The harm is in thinking someone should give a shit about the status of what’s in your pants. Or that they must be informed of any changes, whether its appropriate in timing and situation or not. Sadly, the idiot could not parse out that this was neither the time nor the place.

Pecunium
12 years ago

I wasn’t more than annoyed at the first comment. It was pretty much typical for the sort of comment it was, and I tried to make it clear that the sentiment (that finding women attractive) wasn’t what was wanted; no matter the motive.

But the comeback… “lashing out”, “having a bad day”, were slighting. As if it was just me being, “emotional”, as opposed to having an actual point (no matter how snarkily I may have chosen to deliver it).

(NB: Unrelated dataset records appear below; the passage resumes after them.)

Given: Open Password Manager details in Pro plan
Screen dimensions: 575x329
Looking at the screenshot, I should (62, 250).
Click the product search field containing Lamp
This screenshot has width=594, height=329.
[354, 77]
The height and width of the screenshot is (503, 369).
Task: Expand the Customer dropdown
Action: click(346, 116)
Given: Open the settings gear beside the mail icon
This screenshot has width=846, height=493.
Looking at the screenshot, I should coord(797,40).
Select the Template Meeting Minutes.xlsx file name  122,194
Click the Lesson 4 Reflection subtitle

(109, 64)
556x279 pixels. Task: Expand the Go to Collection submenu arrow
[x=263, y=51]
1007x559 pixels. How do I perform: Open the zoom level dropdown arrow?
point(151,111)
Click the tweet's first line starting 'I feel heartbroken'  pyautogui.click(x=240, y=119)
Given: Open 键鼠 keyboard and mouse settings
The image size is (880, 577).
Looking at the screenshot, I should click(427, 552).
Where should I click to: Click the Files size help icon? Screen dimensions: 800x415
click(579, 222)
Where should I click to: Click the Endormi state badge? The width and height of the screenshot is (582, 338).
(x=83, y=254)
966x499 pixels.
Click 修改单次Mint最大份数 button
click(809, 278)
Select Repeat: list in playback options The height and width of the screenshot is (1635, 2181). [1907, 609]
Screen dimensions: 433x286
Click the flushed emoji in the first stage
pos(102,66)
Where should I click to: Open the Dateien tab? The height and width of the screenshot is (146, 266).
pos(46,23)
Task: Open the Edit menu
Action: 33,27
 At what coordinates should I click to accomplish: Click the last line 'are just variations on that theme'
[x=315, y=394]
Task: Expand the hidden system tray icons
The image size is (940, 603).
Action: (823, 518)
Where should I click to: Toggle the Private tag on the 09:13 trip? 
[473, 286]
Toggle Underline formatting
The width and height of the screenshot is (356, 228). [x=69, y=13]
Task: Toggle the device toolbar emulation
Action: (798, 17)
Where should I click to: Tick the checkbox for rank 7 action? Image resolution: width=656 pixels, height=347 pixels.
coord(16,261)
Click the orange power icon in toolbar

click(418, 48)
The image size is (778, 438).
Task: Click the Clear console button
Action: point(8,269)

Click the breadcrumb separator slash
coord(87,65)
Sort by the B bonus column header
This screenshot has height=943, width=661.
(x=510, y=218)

Dismissive, rather than being engaging. The follow-up, about how d__d should have done it, but he was too rushed, or something, to find the words.

The sentiment was no better for being elaborated; that Spearheaders are offended by fat women isn’t in any way related to how sexy I, or anyone else, finds fat women. Because it’s not about fat women.

It’s about objectifying women, and making how they look more important than what they do.

Which is what d__d did. I could have spent a lot of time looking for more detailed words, but I did have the right ones, so I used them.

jumbofish
12 years ago

Maybe it’s just me but I really don’t see the harm in expressing one’s appreciation for female beauty.

Yeah have you ever thought it is harmful to just um appreciate women’s looks and um nothing else? Because misogynist douches don’t do that all the time. Reducing a woman down to how attractive she is in their eyes. /sarcasm

His lashing out isn’t uncalled for. Dude look at yourself, your first comment and only comment ever on this site and its all about how hawt some woman is. That sounds misogynist especially on a site that mocks misogyny. You didn’t even comment on the actual article but instead choose to play the lets judge women for their looks only game!! I am just appreciating her beauty gosh!! I guess you must have entirely missed the point of the article and just looked at the picture though HAWT and decided to post your oh so original thoughts.